2.3 Performing surgery Check the patient's records and check, make sure the right person, the right disease; Patient position: Lie on your back, with your thighs slightly low and legs apart to check out bowels during surgery; Position of surgical personnel: Stand in a suitable position convenient for manipulation; Anesthesia: Endotracheal anesthesia; Place 4 trocars in the following positions: Below the navel (trocar number 1), right iliac fossa (trocar number 2), right ribs (trocar number 3) and left iliac fossa (trocar number 4); Exploration and assessment of lesions and organs in the patient's abdomen. Next, bring the patient to the maximum low head position and tilt to the right, move the small intestine up and to the right, clearly exposing the pelvis and left half of the abdomen; Rectal release: Open the right border of the sigmoid colon - rectum above the protrusion, dissection of the sigmoid colon - rectum, dissection of the posterior mesentery. Pay attention to perform gentle dissection to avoid damage to surrounding tissues; Left rectal dissection: Going down from the left iliac fossa, opening the left peritoneal leaf, exposing the posterior rectal cavity, using an ultrasound knife or an electric knife to cut the left rectal peritoneum; Anterior dissection of the rectum from the bladder, prostate, 2 seminal vesicles (in men) or uterus, vagina (in women) is sufficient. At this point, the rectum is completely free from the peritoneum and the suspended contents are retained in the pelvis; Rectal fixation: Perform suture of the rectus serosa with protrusion, avoiding suturing to the iliac vein. After fixing the rectum, it is necessary to check from the anus and pull the rectum up high enough. In addition, the rectum can be fixed with indirect protrusion with Ivalon, Teflon pads; Insert a pelvic drainage if necessary, withdraw and close the trocar holes, concluding surgery.
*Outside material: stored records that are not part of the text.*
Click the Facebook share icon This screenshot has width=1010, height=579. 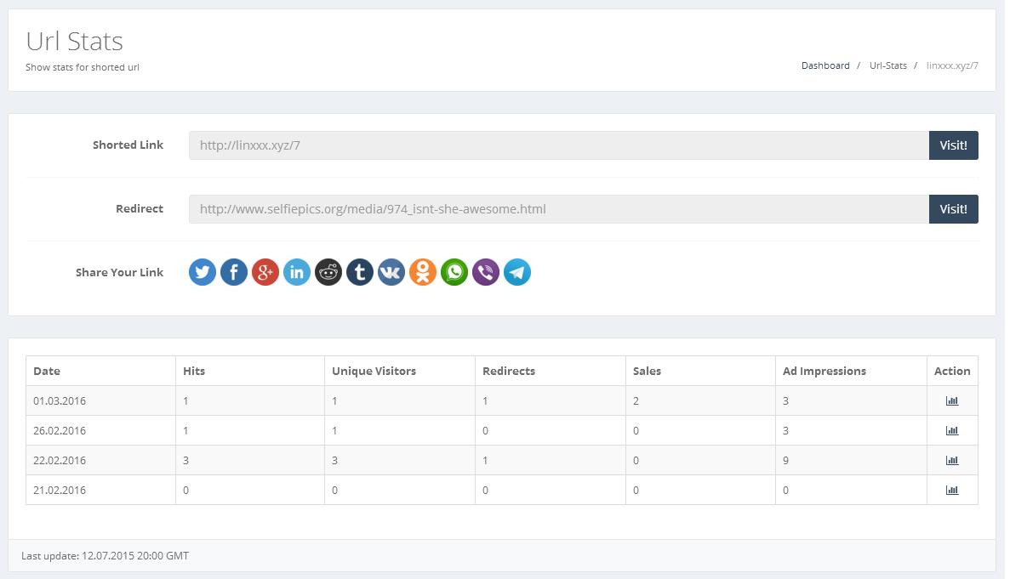(x=234, y=272)
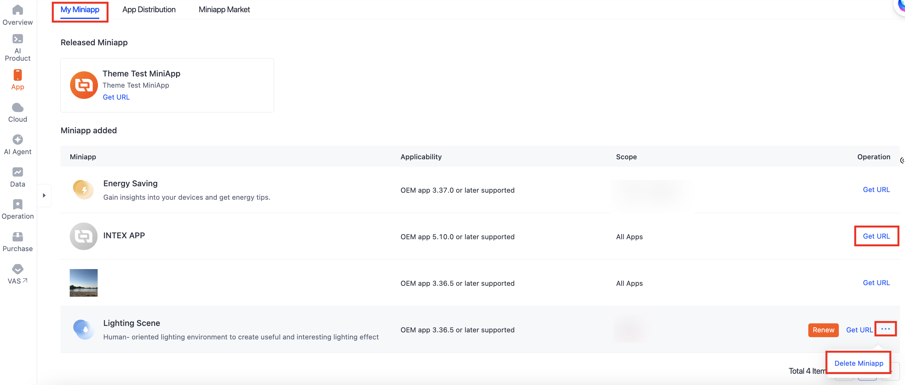The height and width of the screenshot is (385, 905).
Task: Click the landscape photo miniapp thumbnail
Action: tap(84, 283)
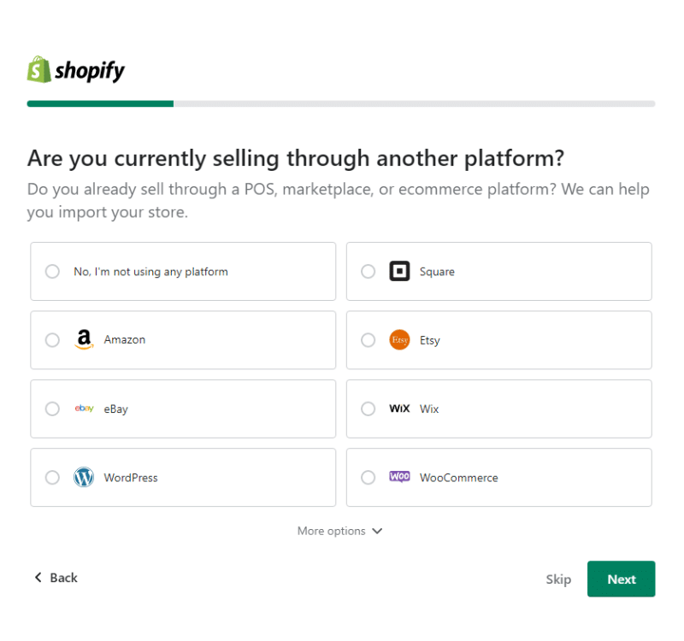Click the Wix logo icon

399,409
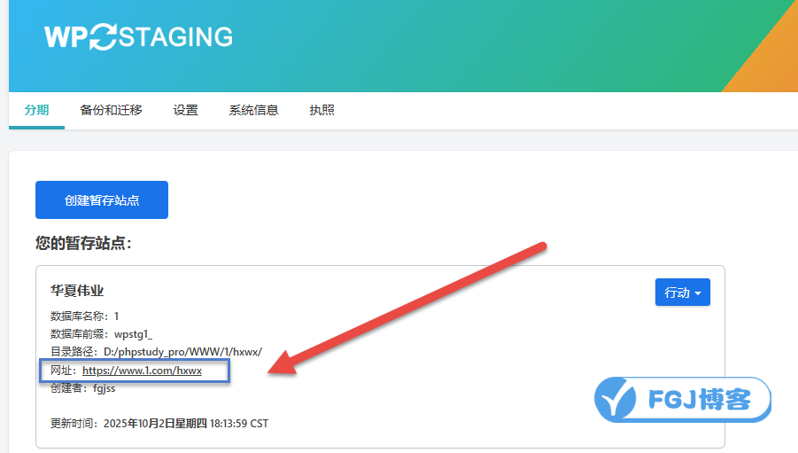Click the 您的暂存站点 heading

(83, 242)
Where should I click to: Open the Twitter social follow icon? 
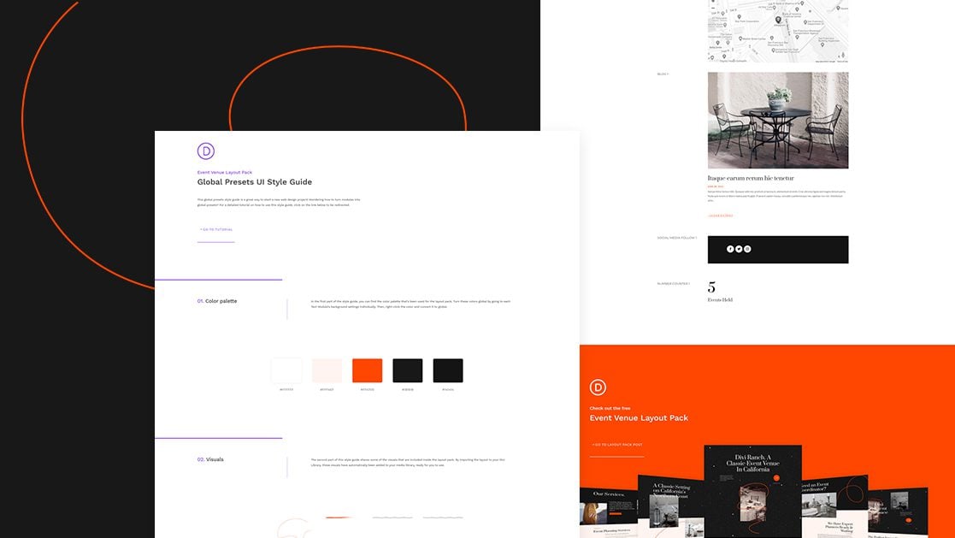739,249
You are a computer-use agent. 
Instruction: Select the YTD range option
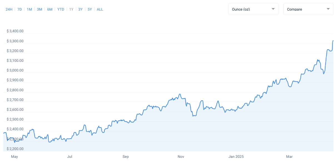point(61,9)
2.4 Post-operative follow-up Monitor the overall status including vital indicators such as: pulse, blood pressure, temperature, respiration; Closely monitor bleeding and infection after surgery; After surgery, use 2 antibiotics in combination for 5-7 days; Replenish water - electrolytes and energy daily; Feed when there is intestinal circulation; Exercise circular muscles after surgery. 2.5 Complications and management Surgical complications:
Bleeding: In case the bleeding cannot be stopped by laparoscopic surgery, then open surgery; Injury to adjacent organs: Switch to open surgery for examination and treatment according to each specific situation. Complications after surgery:
Constipation: Caused by suturing angle or narrowing the lumen of the rectum. Cases of severe constipation must have surgery again; Recurrence of rectal prolapse : Due to the reason that surgery is not enough to pull the rectum up and also need to have surgery again. Laparoscopic surgery for rectal prolapse has the advantage of helping the patient recover faster, with small surgical scars, and a short hospital stay,... compared to open surgery. When indicated to perform surgery, the patient needs to coordinate with all requirements of the doctor. This helps the surgical process go smoothly, reducing the risk of complications.